Italy is making significant progress in reducing the public deficit. The same does not happen in terms of the energy deficit, despite the recession of the national economy and the downward trends in the prices of some forms of energy which are strategic for Italian imports such as natural gas. The determinants of the onerousness and rigidity of our energy bill are many and complex. In addition to the lack of efficiency and competition on the internal market, there is an issue of energy "security" which must also be tackled. This is the lesson to be learned from the American case, to increase the diversification of supplies by supplier/source and to reduce the Italian economy's dependence on foreign energy.
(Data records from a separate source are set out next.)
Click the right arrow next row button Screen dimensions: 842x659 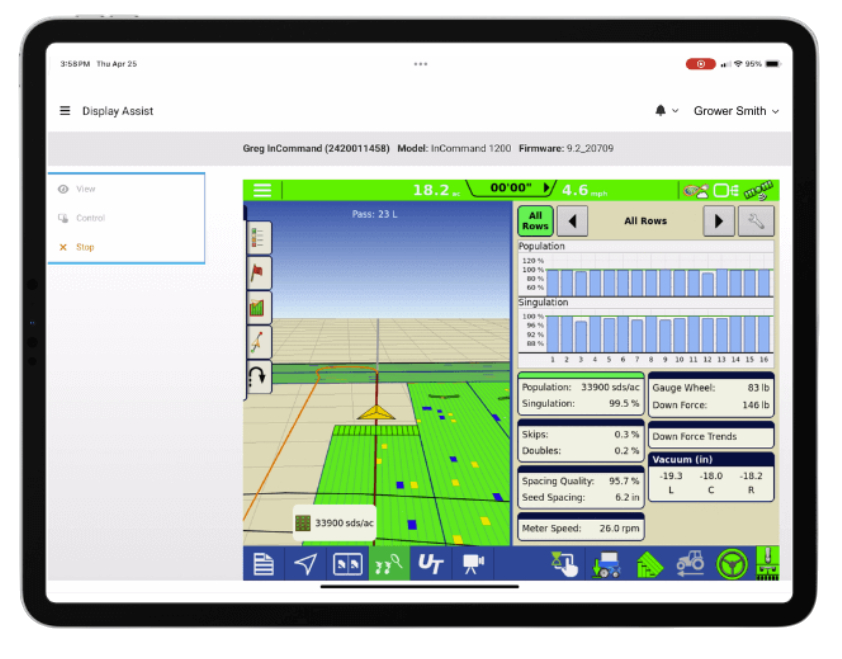[x=718, y=221]
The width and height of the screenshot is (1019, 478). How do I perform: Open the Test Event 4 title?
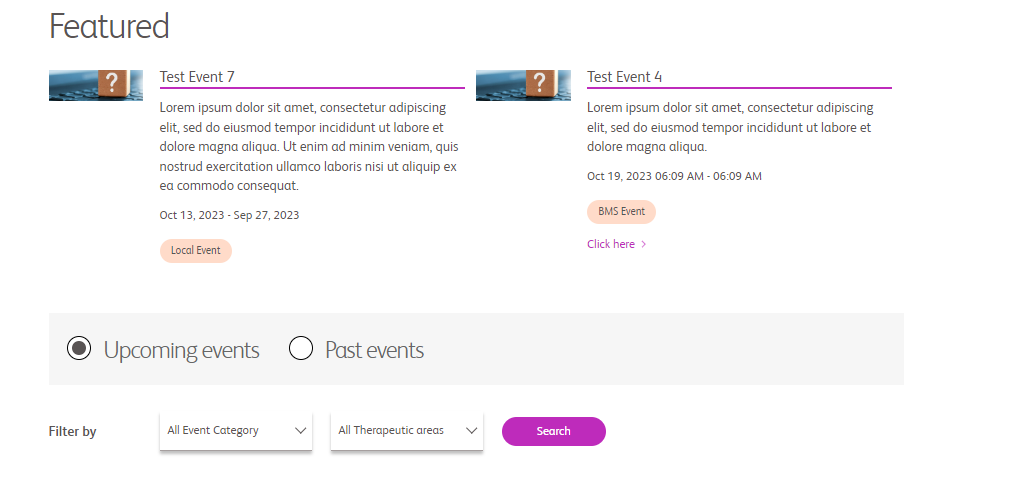coord(625,77)
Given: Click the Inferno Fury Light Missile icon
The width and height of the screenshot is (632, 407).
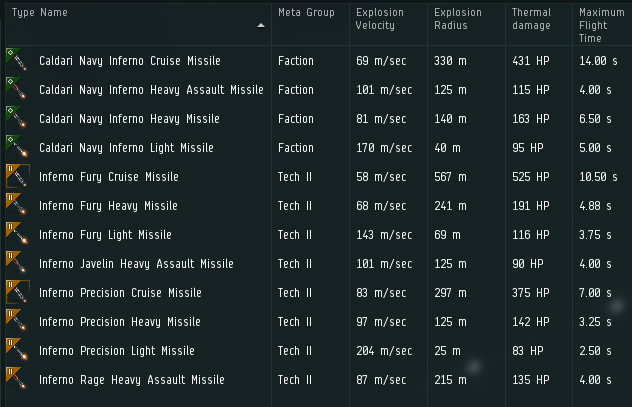Looking at the screenshot, I should tap(17, 235).
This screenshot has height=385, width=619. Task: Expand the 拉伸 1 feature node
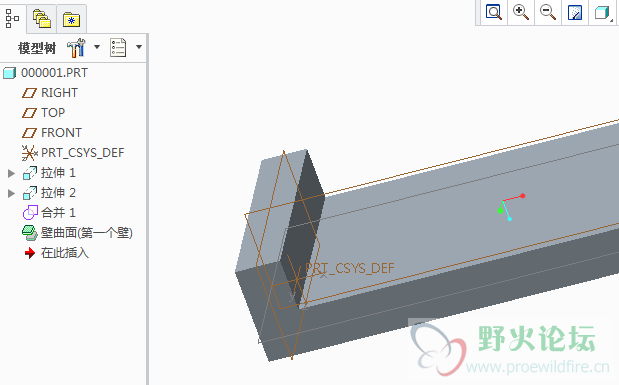pyautogui.click(x=11, y=173)
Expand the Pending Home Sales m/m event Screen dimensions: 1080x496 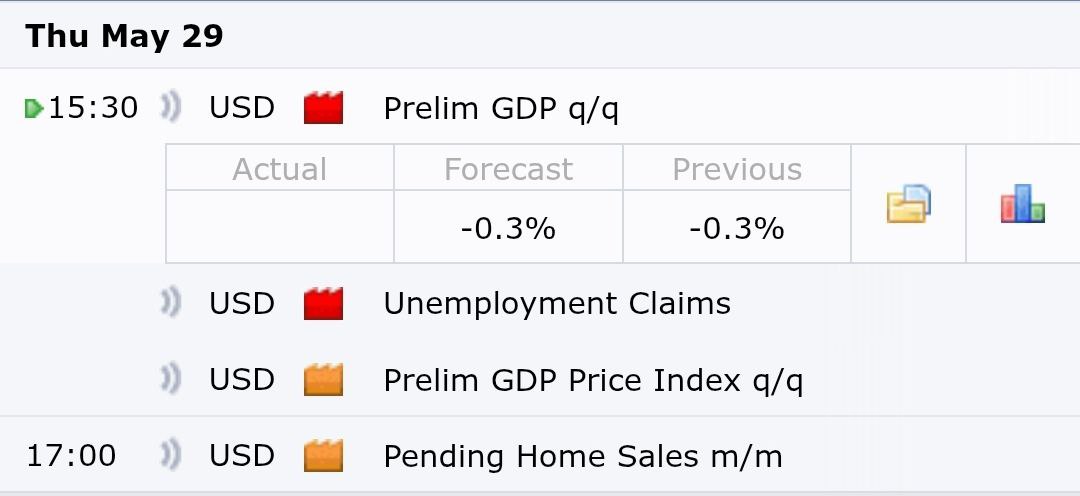pyautogui.click(x=583, y=456)
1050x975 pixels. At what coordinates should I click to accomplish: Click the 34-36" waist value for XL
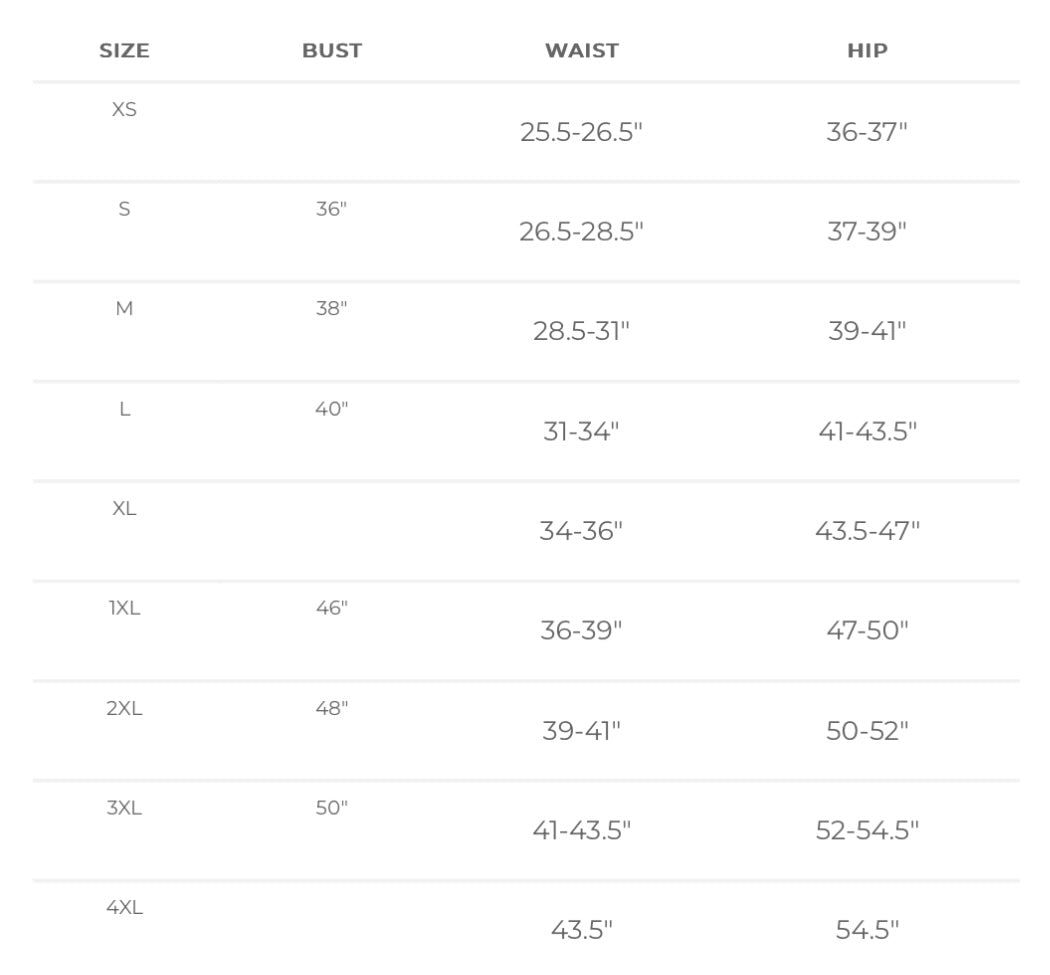click(581, 531)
On a global level, energy represents a determining factor in the environmental, economic and geopolitical scenario. The preservation of a fragile ecosystem is confronted with the pressure of new and old consumption in a world where today there are still 1,3 billion people who do not have access to electricity. In this great theater, the main protagonists of economic growth are positioned with solid energy strategies aimed at greater efficiency, but also at the diversification of sources and the reduction of dependence on foreign countries. The USA and China have clearer ideas of a Europe that moves in random order on the energy front. In addition to the Fiscal Compact, a common industrial policy and a European energy union would be needed. A European energy union, sixty years after what was the European Community for coal as well as for steel. It could be very useful for us Italians, also to remove that energy cost gap – the difference between 15 cents per kilowatt hour in Italy and 10 cents per kilowatt hour in the rest of Europe – which weighs on national companies and contributes to making it even more bumpy road to recovery.